(Task details):
Copy the lines from the one containing "The width and height of the screenshot is (785, 418)." through the one containing "1336x896 pixels. click(x=1106, y=115)", swapping "magnifier" for "magnifying glass" and keeping everything else the same.

(Data provided):

# # #

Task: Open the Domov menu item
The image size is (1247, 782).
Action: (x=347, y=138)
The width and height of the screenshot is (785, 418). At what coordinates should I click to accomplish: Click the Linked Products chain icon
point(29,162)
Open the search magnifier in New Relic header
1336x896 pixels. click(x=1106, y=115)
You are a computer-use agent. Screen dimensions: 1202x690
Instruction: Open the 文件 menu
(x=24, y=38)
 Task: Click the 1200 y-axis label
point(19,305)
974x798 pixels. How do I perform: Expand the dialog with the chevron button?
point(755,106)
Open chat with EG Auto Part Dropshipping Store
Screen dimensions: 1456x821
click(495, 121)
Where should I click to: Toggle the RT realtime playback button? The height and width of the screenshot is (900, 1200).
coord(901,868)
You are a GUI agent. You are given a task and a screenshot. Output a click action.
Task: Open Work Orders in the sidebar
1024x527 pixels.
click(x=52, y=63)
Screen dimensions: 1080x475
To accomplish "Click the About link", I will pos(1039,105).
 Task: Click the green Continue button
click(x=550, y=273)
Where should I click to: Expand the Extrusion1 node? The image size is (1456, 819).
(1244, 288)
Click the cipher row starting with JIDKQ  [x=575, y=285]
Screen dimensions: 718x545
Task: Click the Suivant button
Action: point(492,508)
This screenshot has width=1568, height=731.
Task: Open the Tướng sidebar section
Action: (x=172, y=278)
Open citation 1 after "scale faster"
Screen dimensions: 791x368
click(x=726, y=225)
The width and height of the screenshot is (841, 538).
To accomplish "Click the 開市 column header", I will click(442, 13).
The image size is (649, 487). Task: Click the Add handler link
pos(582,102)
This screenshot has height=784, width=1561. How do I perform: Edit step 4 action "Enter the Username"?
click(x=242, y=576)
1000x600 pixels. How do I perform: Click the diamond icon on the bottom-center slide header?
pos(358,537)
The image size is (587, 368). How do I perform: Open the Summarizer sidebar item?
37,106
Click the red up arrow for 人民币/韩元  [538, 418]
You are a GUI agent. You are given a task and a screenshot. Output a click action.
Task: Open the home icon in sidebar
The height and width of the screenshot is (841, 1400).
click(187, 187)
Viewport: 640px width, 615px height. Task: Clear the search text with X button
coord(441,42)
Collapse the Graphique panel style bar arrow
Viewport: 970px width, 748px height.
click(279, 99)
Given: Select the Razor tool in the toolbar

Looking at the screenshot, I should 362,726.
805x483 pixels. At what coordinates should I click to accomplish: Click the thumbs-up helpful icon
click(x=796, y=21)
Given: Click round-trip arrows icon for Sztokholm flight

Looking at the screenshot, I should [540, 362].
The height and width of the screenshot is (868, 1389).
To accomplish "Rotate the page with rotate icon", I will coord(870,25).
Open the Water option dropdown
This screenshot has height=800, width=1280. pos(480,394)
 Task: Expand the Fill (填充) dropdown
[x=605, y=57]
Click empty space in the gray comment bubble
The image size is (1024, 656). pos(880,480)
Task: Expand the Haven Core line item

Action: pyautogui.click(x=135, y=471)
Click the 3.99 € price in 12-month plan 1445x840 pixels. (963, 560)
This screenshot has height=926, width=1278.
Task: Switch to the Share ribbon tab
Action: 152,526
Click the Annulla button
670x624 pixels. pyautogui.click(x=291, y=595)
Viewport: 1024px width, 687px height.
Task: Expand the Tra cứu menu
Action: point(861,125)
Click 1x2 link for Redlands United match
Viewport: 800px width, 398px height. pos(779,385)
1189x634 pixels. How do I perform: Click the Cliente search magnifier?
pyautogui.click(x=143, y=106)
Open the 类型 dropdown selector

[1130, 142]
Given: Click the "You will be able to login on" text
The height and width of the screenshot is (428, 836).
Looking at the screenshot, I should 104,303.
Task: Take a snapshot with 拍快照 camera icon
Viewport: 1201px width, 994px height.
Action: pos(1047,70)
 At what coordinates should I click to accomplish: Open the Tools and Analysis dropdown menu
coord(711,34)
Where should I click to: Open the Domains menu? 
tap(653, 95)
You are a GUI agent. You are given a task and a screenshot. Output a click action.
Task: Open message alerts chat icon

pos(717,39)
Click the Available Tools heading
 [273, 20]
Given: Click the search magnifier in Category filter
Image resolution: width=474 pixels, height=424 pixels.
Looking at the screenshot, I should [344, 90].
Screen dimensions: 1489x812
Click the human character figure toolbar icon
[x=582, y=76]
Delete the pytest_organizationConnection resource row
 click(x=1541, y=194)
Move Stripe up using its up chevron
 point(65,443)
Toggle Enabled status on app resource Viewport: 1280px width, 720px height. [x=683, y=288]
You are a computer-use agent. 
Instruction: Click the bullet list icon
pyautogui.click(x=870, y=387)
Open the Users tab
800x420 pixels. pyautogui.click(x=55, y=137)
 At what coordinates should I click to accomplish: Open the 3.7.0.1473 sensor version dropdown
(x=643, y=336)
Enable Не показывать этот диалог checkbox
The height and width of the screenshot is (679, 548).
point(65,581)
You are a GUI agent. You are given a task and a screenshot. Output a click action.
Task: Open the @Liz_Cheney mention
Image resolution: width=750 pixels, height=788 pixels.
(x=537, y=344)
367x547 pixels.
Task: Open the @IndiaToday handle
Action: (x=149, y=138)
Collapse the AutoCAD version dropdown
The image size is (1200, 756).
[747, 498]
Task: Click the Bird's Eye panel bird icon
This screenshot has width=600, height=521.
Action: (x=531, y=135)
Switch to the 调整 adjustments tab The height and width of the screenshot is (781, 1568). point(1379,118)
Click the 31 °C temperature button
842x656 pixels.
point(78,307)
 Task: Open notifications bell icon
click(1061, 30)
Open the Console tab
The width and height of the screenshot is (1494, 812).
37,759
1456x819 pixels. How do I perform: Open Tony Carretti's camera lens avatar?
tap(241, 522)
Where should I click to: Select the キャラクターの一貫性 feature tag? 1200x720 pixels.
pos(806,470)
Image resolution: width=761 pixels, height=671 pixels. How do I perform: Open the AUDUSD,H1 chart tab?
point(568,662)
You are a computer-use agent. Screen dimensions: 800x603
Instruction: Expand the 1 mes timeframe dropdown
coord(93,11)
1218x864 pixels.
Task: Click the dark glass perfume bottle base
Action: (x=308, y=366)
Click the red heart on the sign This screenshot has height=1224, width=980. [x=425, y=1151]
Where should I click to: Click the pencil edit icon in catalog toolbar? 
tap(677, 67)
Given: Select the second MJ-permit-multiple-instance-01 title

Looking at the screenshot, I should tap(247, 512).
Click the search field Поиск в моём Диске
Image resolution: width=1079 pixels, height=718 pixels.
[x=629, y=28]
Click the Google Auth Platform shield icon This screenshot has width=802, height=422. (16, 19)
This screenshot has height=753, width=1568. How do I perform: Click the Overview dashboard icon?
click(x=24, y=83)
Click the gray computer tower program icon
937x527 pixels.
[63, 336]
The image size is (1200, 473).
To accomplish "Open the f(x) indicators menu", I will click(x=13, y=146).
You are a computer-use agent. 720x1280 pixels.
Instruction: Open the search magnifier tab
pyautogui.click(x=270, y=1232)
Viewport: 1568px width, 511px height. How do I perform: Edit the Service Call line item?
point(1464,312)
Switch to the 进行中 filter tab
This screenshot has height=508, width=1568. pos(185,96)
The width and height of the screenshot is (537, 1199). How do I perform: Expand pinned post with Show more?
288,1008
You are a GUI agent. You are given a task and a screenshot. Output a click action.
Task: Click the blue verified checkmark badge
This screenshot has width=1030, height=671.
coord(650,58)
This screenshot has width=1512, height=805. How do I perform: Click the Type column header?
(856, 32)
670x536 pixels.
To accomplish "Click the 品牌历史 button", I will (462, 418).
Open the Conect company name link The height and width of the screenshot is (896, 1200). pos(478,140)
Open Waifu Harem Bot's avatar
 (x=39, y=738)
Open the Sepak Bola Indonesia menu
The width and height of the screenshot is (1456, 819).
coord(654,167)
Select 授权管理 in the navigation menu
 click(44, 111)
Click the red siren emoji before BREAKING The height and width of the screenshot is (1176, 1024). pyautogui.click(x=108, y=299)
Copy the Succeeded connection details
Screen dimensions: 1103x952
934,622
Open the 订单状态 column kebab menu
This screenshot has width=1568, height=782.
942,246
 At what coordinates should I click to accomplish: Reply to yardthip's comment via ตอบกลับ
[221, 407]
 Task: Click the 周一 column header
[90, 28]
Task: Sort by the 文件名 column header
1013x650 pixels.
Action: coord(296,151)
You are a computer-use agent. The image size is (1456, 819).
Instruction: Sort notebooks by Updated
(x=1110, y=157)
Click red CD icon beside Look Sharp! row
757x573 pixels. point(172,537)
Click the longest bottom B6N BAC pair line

# # #

(Complete response):
The width and height of the screenshot is (785, 418). At what coordinates should I click to accomplish: Click the Linked Products chain icon
point(29,162)
Open the search magnifying glass in New Relic header
1336x896 pixels. click(x=1106, y=115)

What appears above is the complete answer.